油断しきっていた。もう動けないだろうと、高を括っていた。その結果が、これだ。
「化け物かよお前……痛みも何もないってか!?」
「死ぬ程痛いが、死ぬよりはマシだ」
血に塗れた様子で、当たり前のように言うコカル。確かにそうかもしれないが、ここまで機敏に動けるものではない。いくら高レベルの冒険者でも、骨折すれば確実に殺されてしまう。動きの主軸である足を奪われるのだから、それが当然だ。当然な筈だ。
だというのに、まるで骨折してないように動くコカル。ンヴァルの常識が一切当てはまらない。
ユニークスキル程度はンヴァルも知っていた、それに関してはさして驚かない。珍しいが、あり得なくはないのだから。しかし、ンヴァルの動きはあり得ない。あってはならない。
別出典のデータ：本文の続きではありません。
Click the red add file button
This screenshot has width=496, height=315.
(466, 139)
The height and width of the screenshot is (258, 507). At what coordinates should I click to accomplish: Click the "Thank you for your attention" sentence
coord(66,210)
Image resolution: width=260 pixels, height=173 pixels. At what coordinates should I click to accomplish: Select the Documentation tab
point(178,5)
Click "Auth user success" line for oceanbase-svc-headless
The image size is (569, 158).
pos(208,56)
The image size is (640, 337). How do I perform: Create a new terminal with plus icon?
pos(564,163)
剣についた血を振り、コカルは切っ先をンヴァルに向ける。既にコカルは、視点が合っているとは言い難い状況。できればこれで引き下がってほしい所だが、世の中はどうもコカルに意地悪なようだ。
「貴様の雇い主は死んだ、続けるか?」
「……確かに、もうここにいる理由は無くなった。だがな──」
ンヴァルはナイフを逆手に持ち、腰をかがめ、クラウチングスタートのような体制を取る。
そして射殺すような目でコカルを睨み付ける。
「依頼失敗の元凶を生かす訳にはいかない」
「そうか」
音も無く一気に最高速度へと到達し、ンヴァルは滅多に出さない本気でコカルに詰め寄る。
あわよくば奴隷として売り払おうと思っていたが、予定変更。依頼を失敗させた元凶を、生かしておく訳にはいかない。
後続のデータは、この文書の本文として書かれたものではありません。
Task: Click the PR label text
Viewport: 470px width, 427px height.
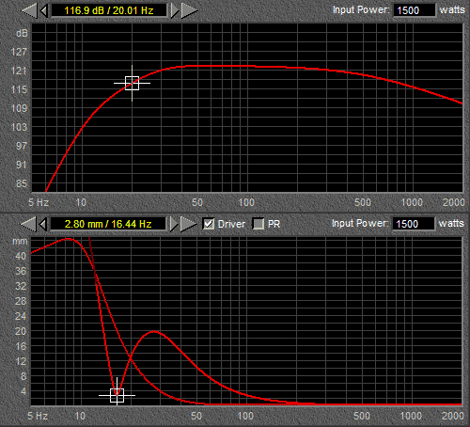Action: click(x=274, y=224)
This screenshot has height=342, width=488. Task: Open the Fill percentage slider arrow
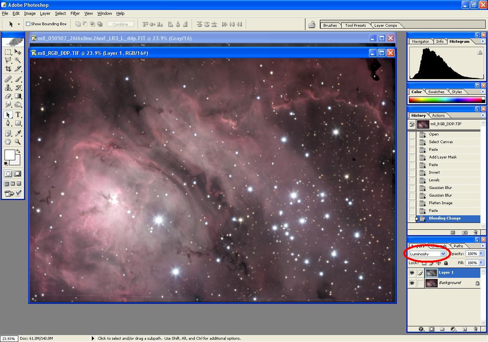(481, 263)
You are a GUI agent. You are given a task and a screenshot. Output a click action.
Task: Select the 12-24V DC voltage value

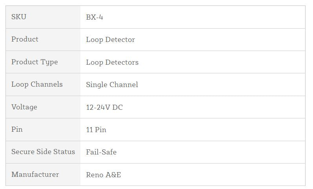[104, 107]
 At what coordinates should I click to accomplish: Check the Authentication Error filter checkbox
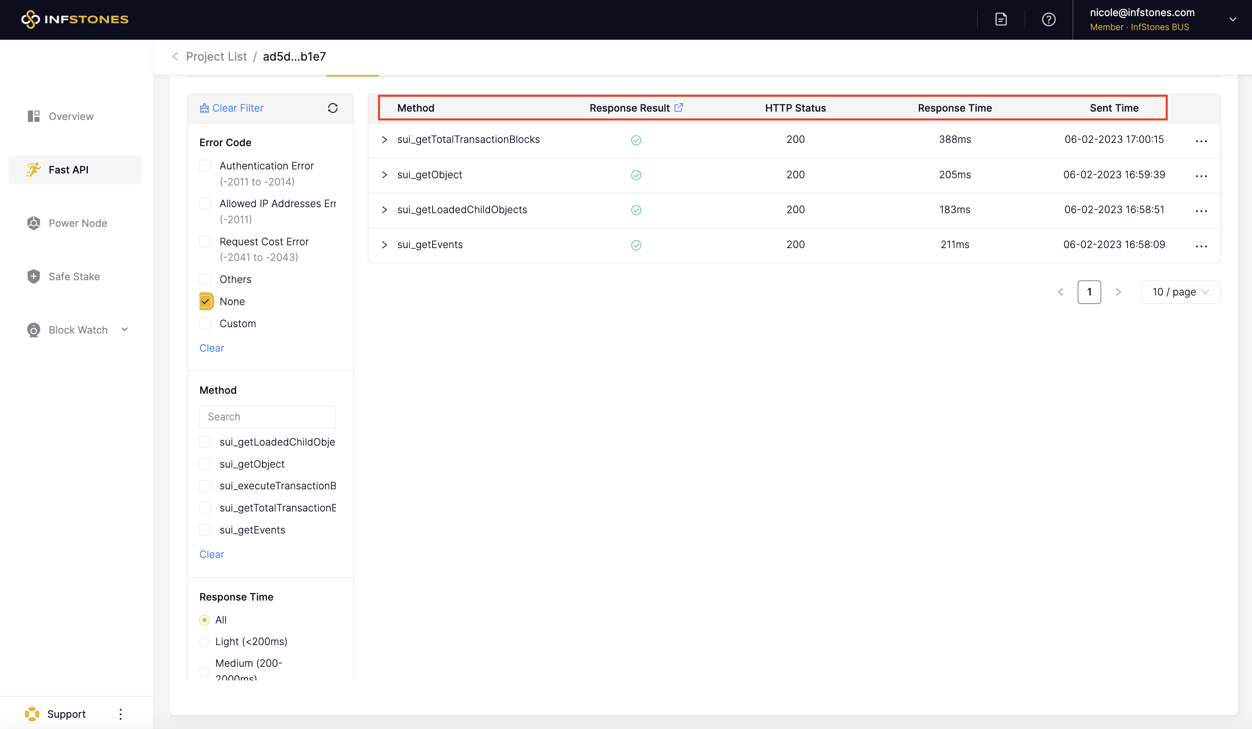coord(205,165)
逆手に持ったナイフを、斜めに斬り上げようとした瞬間、足下が滑り思い切りこけてしまった。
「なっ──!?」
足下には、コカルが出した大量の剣。それががしゃりと音を立てて、ンヴァルの足を奪ったのだ。
ひれ伏すように倒れたンヴァルを、コカルが見下ろす。その表情には慈悲も、勝利への嬉しさも、苦痛も感じさせない。人形とはまた違う、鉄皮面。
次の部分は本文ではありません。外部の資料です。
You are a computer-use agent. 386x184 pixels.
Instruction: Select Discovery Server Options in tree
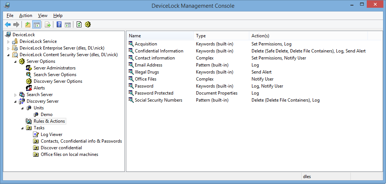[x=58, y=81]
そして脳天に突き刺さる剣は、頭蓋骨を貫通し、脳味噌と脳漿をまき散らす。
「依頼……達成……」
コカルはそう呟くと同時、ほぼ崩れ落ちるように地面へと座り込んだ。視界も暗くなっていく。他人の血と自分の血が混ざり合った溜りに沈み、ゆっくりと瞼を閉じた。